**EXCERPT TO READ:**
[start]

To Be A Man Is Not Easy ~ Caught Between Two Worlds. Interview With Samuel Oteng

BosmanCoverSamuel Oteng is the name. In 1987 I went to Austria. After a few years I got the papers ready and my wife came to join me where I live, a small town called Graz. Our children were born in Austria. Two, a boy and a girl, both go to school. As a family we are settled in Graz and have no intention to move away, moving now would hurt my children’s education and their social life with their friends. My son Godfred, who is twelve, attends what they call the ‘Gymnasium’ over there and my girl Precious, who is eight, is at the primary school. Precious says she likes where she lives and she has a gang of white girlfriends with whom she feels free and happy. She also loves nature. Our part of the country is beautiful and she does not want to move to a big city. I am the same in that way, I love the natural beauty of where we live. No, we won’t move.

Also, after all, I have my work and I’m much involved in the community. Specially our church. Apart from what I said about the children and their education I have been working in that factory all my years and I do not want to lose the benefits and start all over again in London. But otherwise, yes, sometimes we dream of moving to England!

The problem is that most of our Ghanaian friends move away from Austria to the UK. As soon as they have their Austrian passport you see them going, one by one. All the time we lose more friends. It is true that living circumstances for Africans are much better in England as compared to, especially, Austria. In Austria black people are isolated because Austrians stay away from us. It makes life difficult that way. People in England are used to Africans and all kind of other nationalities and they are friendly. Of course the language too plays a role. That’s why my people leave.
As I said I am not going to go to England like my friends. They challenge me: ‘you are an Austrian citizen and so you can freely move to anywhere in Europe’. But no, we stay in Graz.

What I don’t like is being the eternal outsider. The work also is hard. I get up early come back late, hardly see my children, my wife works too, so hardly see her at all. And now we face this exodus of Ghanaian friends leaving for Britain. Others are talking about it, some are packing. We stay where we are but it is sad to stay back here alone.
Do you think I could get a job as a bus-driver in Austria? Or any job where you get in touch with other people? No. Not in Austria and especially not in Graz where we live. I tell you, in the beginning people were afraid of me. When I would board a bus for example all other passengers would look at me. I sit in the front, they all move to the back. If I sit at the back they quietly stay in the front of the bus. All the same that was eighteen years ago and things are changing. When I came I was the only African in town and people would always look at me and sometimes point: ‘Schwartze’, which means ‘black-man’ and I would just feel bad. Anyway I was lucky because I got a job. I still have that same job after more than 15 years. I work in a factory and there at my workplace I feel at home and they like and respect me there.

[end]

**STORED DATA:**
[start]

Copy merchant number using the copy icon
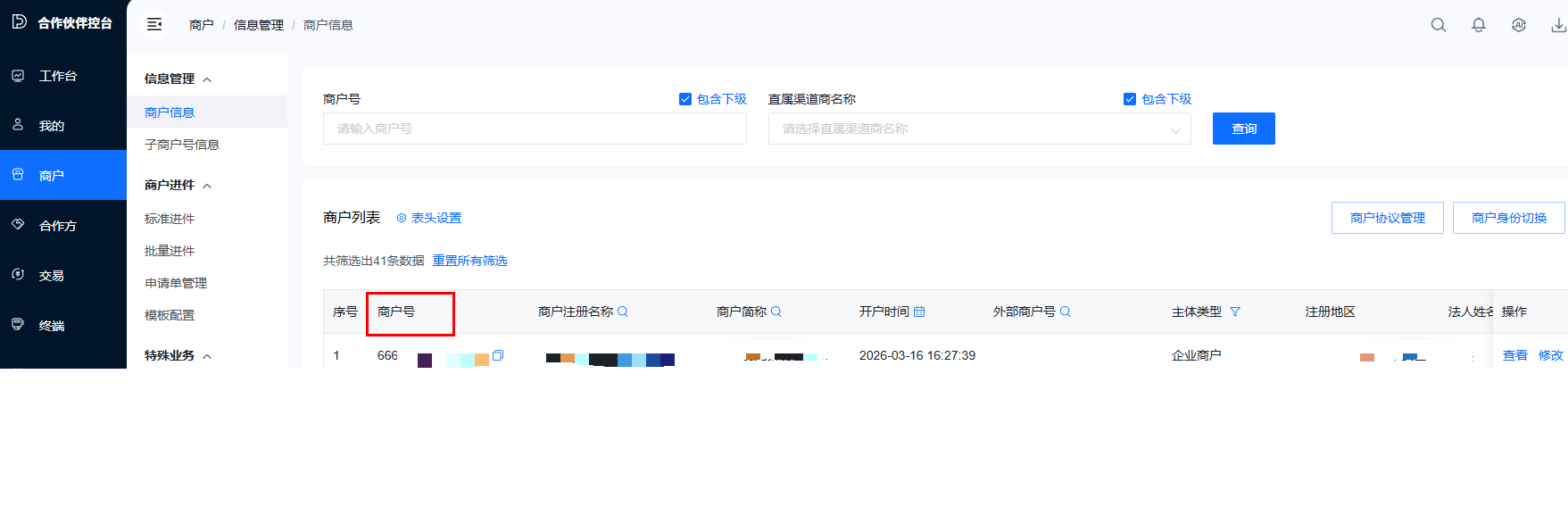Viewport: 1568px width, 507px height. click(x=498, y=355)
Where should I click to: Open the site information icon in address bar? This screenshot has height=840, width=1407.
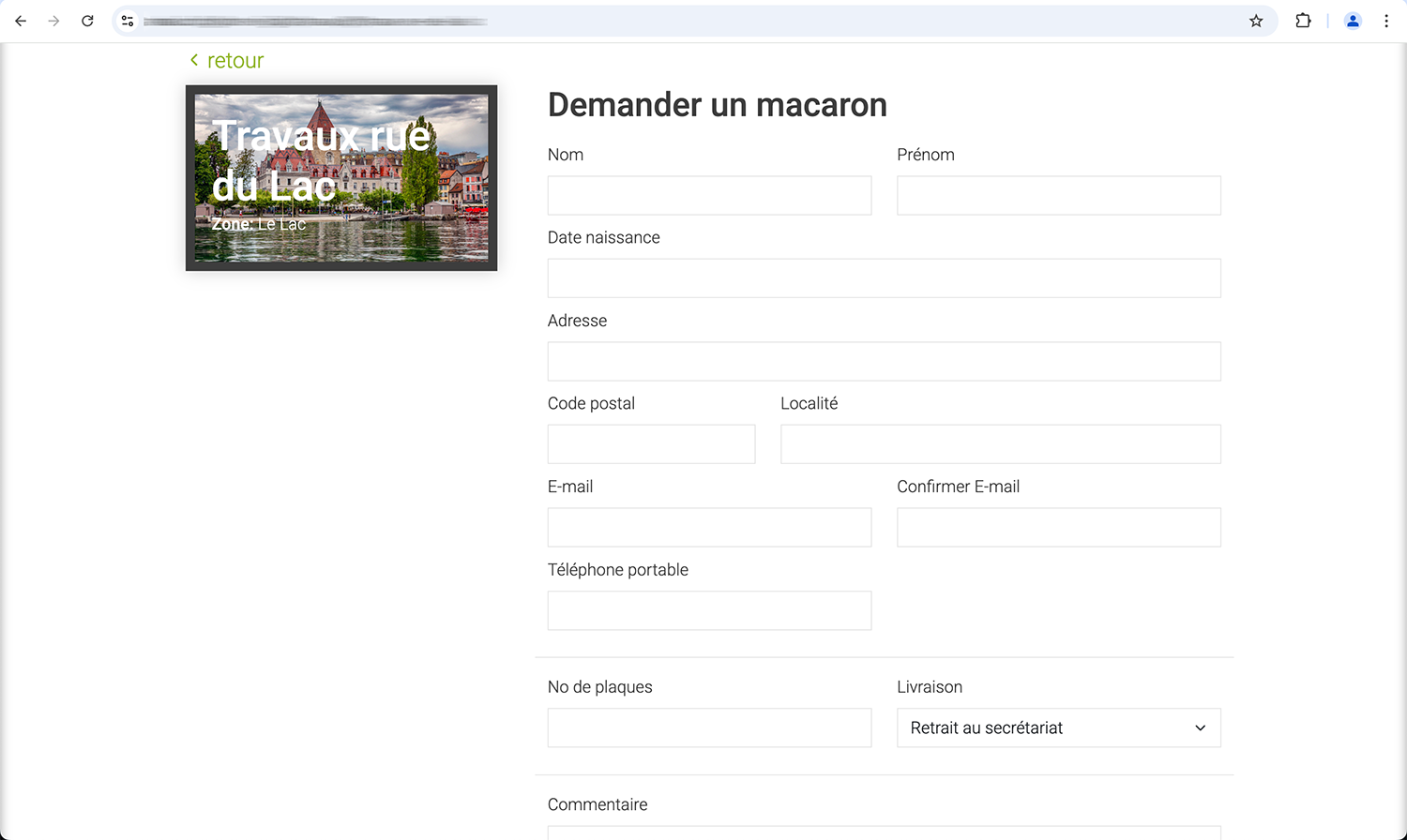coord(128,21)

[end]

Extend the interview with Samuel Oteng past its final sentence, keeping to his first-person voice.

As soon as I came to Austria I wanted to be one with the people and I quickly learned their language. Not just German, but their particular dialect and way of saying things. I use certain sayings the way they do and it surprises them and it amuses them too! I felt that if I learned the language they would accept me which in a way was true. Now there are more Africans working in the factory and I am often asked to be a middle man, to translate and settle disputes. So in the work area I am all right and I know I am appreciated which is important for me.

When I came things were extremely hard as I said. Some people really had never seen a black man and one woman asked if her child could touch my skin and then she gave me money. I did not like getting money for that!! Many times you would walk on the street and people would give you money for they think that all blacks are poor and beggars because the TV always shows Africa in a bad light.
But I learned the language and I learned it well so that I speak it like a man from that village. And with my work I have no problem at all. And I believe I want to stay at that place till I get pensioned and then I have something for the future too.

Blacks now have a bad name which is partly understandable. The Nigerians sell drugs because they have no patience to wait for a work-permit and basically they don’t like to work. Waiting for a work-permit can take a long time. During that time they feed you and you get some pocket money so there is no need to become impatient. However the Nigerians spoil it for us blacks, so now when they see a black they say ‘Ah, a drug-dealer’.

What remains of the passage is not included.